How Does Zerologon Work?
Zerologon arises from a series of errors in the implementation of the netlogon protocol. The first of these errors arises from the misuse of cryptography.
In netlogon, Microsoft used a custom implementation of cipher feedback (CFB) mode with AES that enabled data to be encrypted one byte at a time (instead of in the standard 16 byte blocks). Additionally, the initialization vector (IV) used in encryption, which should be random and unique for all sessions, was hardcoded to a value of zero.
In combination, these two errors made it possible for an attacker to falsely authenticate to netlogon without knowing the domain password. With 1/256 probability, attempting to encrypt a value of all zeros will cause the encryption to get “stuck”, resulting in a ciphertext of all zeros as well. Since the final step of authentication is encrypting a user-selected challenge with the shared session key, an attacker can successfully do so by using an all zero challenge even without knowledge of the key.
Beyond allowing false authentication to the service, this issue created an additional problem. Netlogon includes a function that allows the password of the server to be reset. Due to a failure to check key values in this function call, an attacker can send it a value of all zeros, which “decrypts” to all zeros as well. This causes the server’s password to be reset to an empty password.
After resetting the server password, an attacker can’t log directly into the server (though this is possible using a pass-the-hash attack). However, they can call functions that dump all of the password hashes contained within a vulnerable domain controller. These passwords can then be cracked offline, and, due to the use of weak and reused passwords, an attacker is likely to gain access to at least one user’s account.
The Importance of Implementing Least Privilege
The worst-case scenario with Zerologon is that an attacker uses a pass-the-hash attack to gain Domain Administrator access to the network. This provides the attacker with full control over the network. However, pass-the-hash attacks are detectable, and, hopefully, monitored and blocked within a network.

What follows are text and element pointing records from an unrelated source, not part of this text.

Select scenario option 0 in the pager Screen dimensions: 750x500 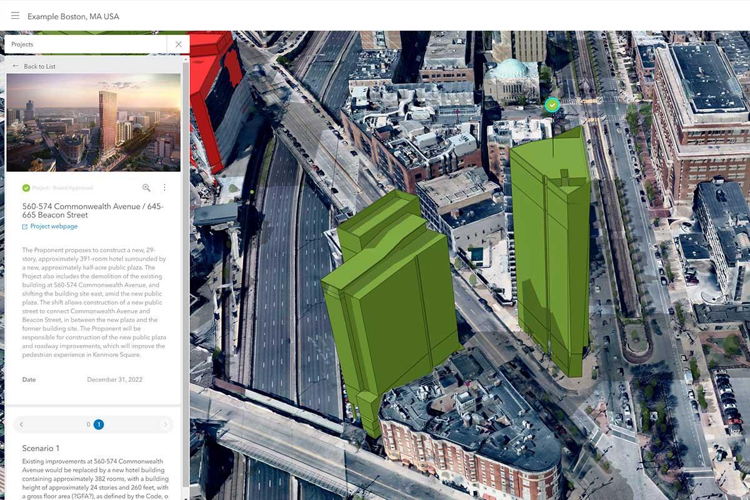tap(88, 424)
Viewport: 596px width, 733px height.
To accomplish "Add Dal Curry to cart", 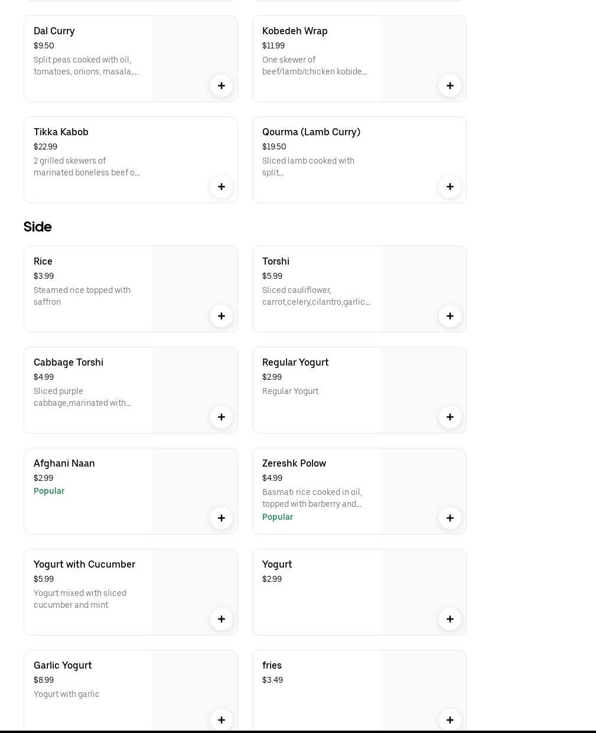I will tap(222, 86).
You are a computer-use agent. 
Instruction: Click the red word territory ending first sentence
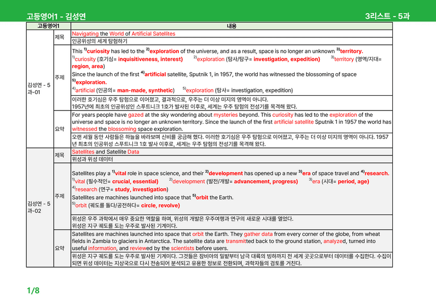(x=351, y=51)
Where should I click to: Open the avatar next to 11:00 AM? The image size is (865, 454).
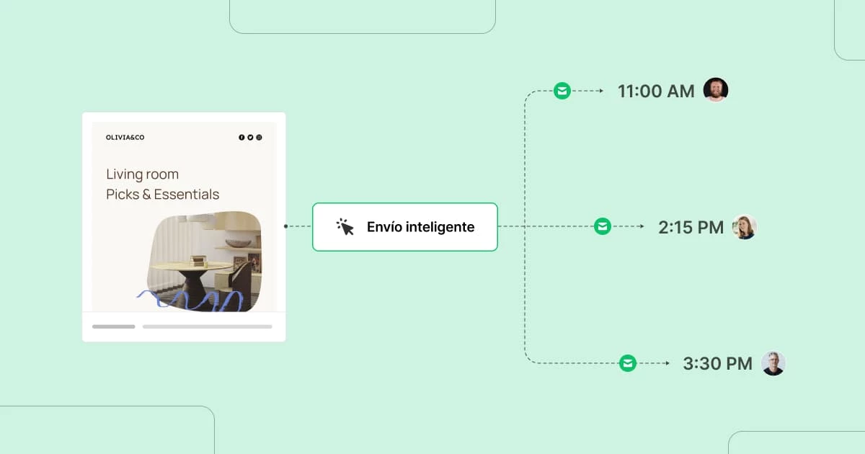716,90
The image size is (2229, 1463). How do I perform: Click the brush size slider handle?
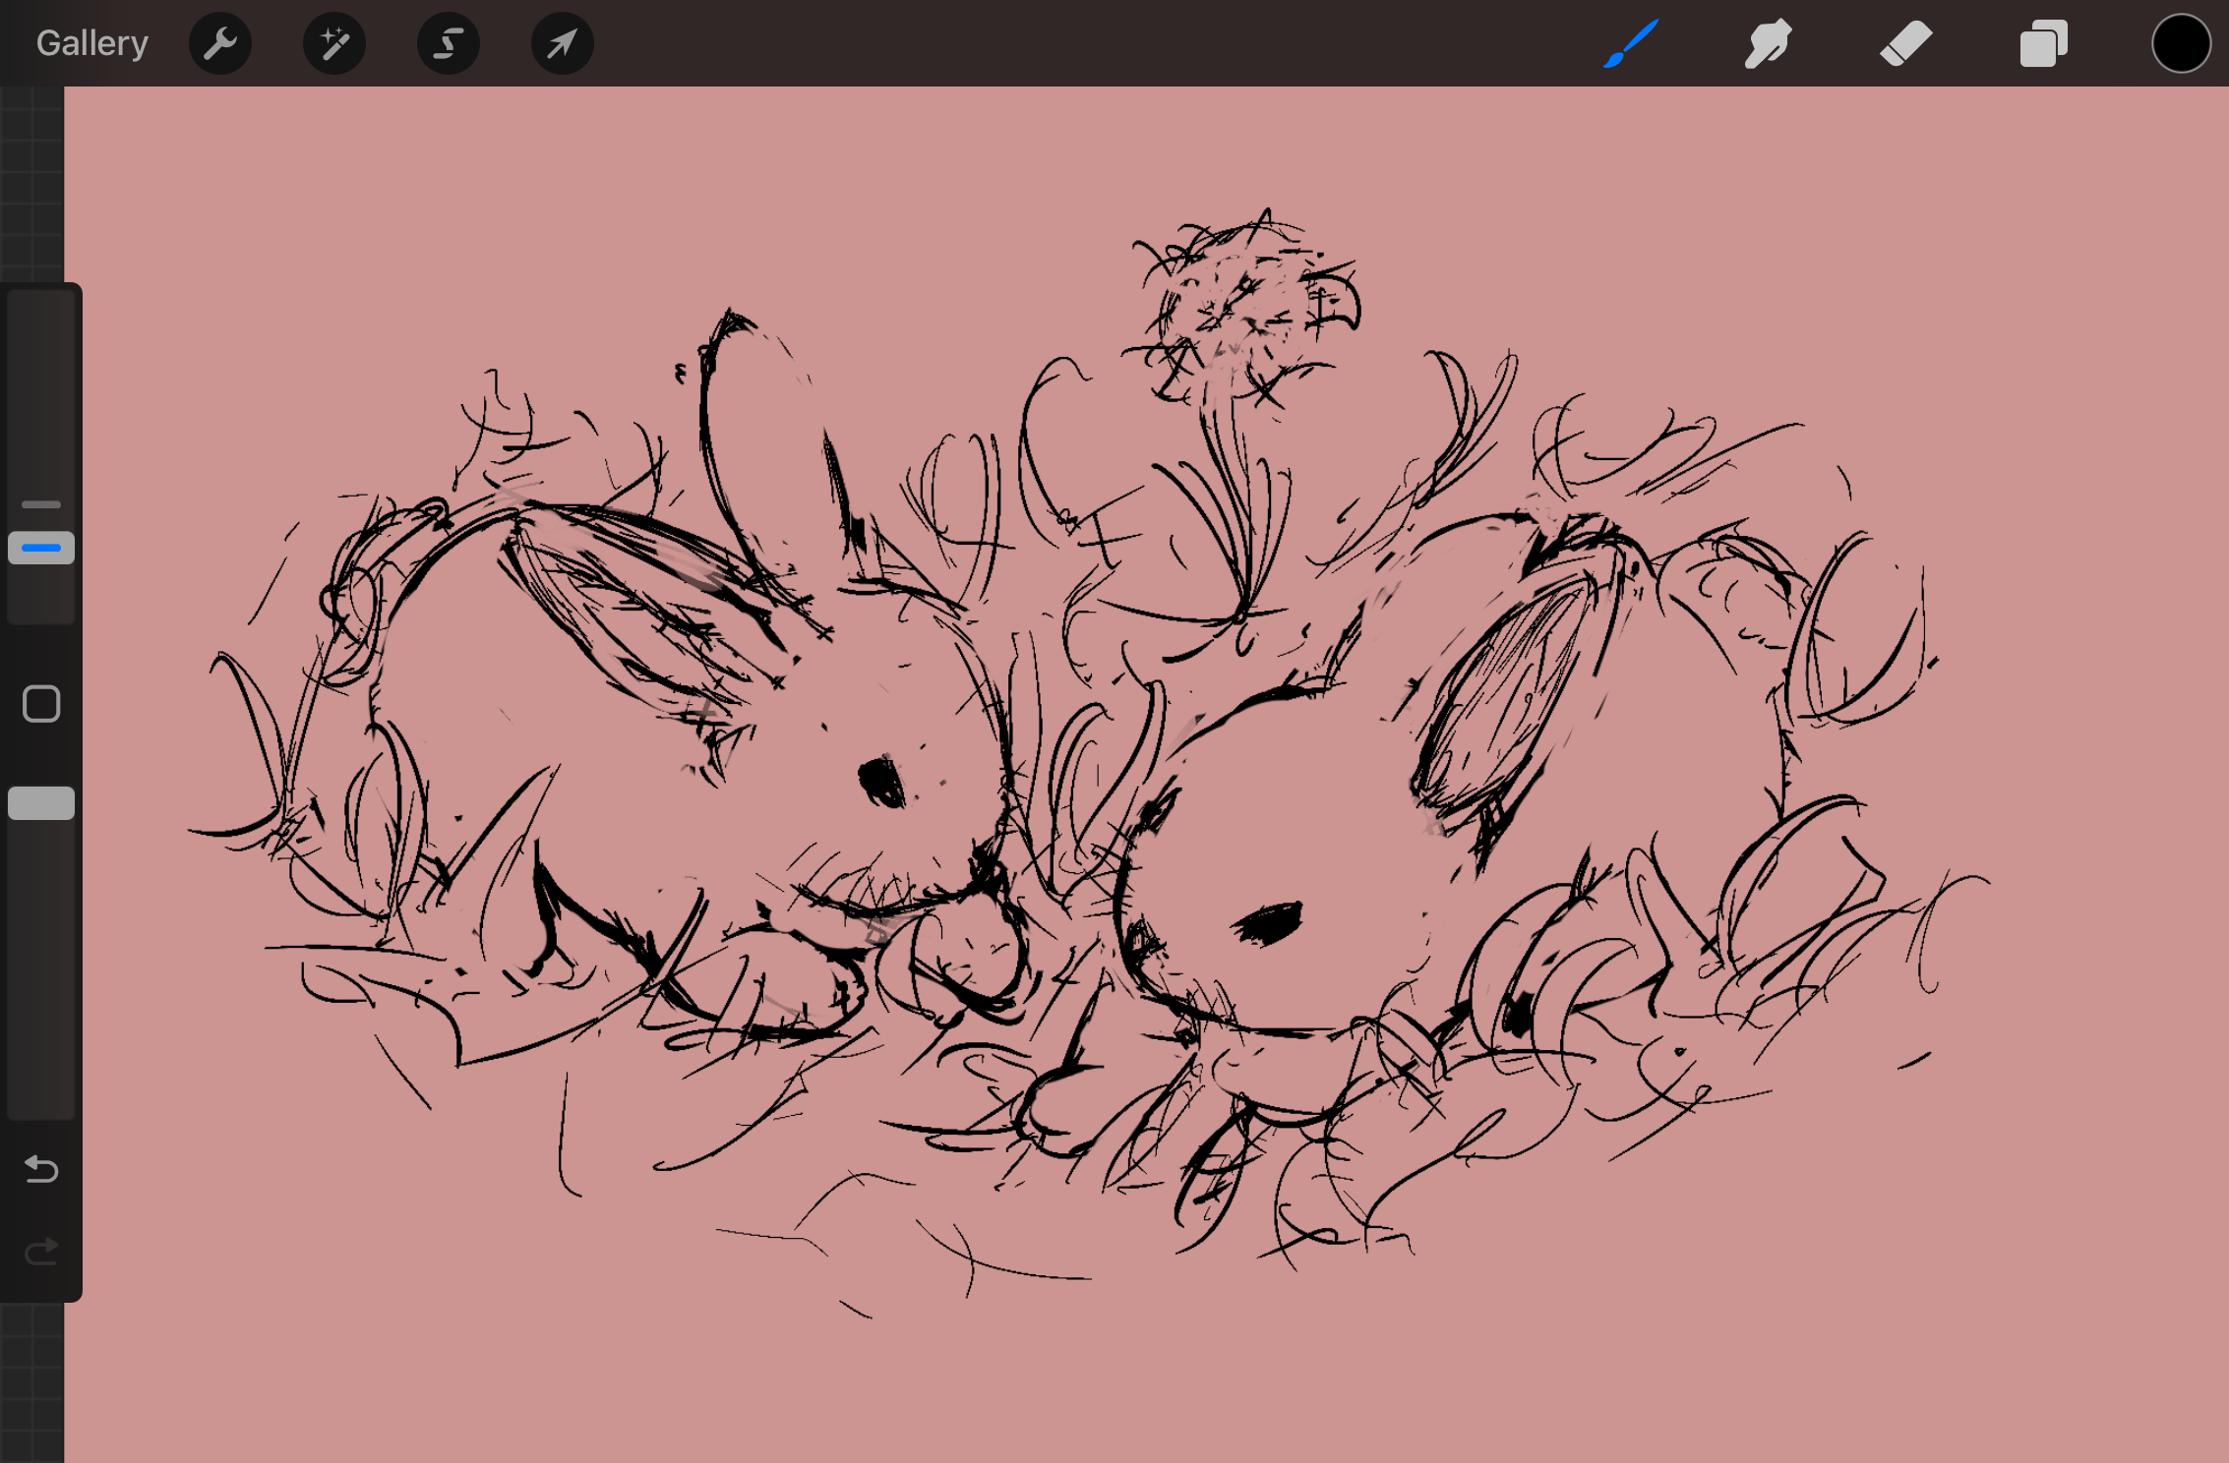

The other potential threat, the compromise of a user account, can be nearly as damaging if that user has excessive permissions within the network. An attacker with access to a user’s account can access any system or data that the user can access. If they can access anything and everything, then the fact that the attacker could not gain Domain Administrator access is of little comfort.
Minimizing the potential impacts of Zerologon and similar attacks requires implementing least privilege within an organization’s network. All users should only have the permissions required to perform their roles. This way, even if a user’s account is compromised, the potential damage to the organization and its customers is minimized.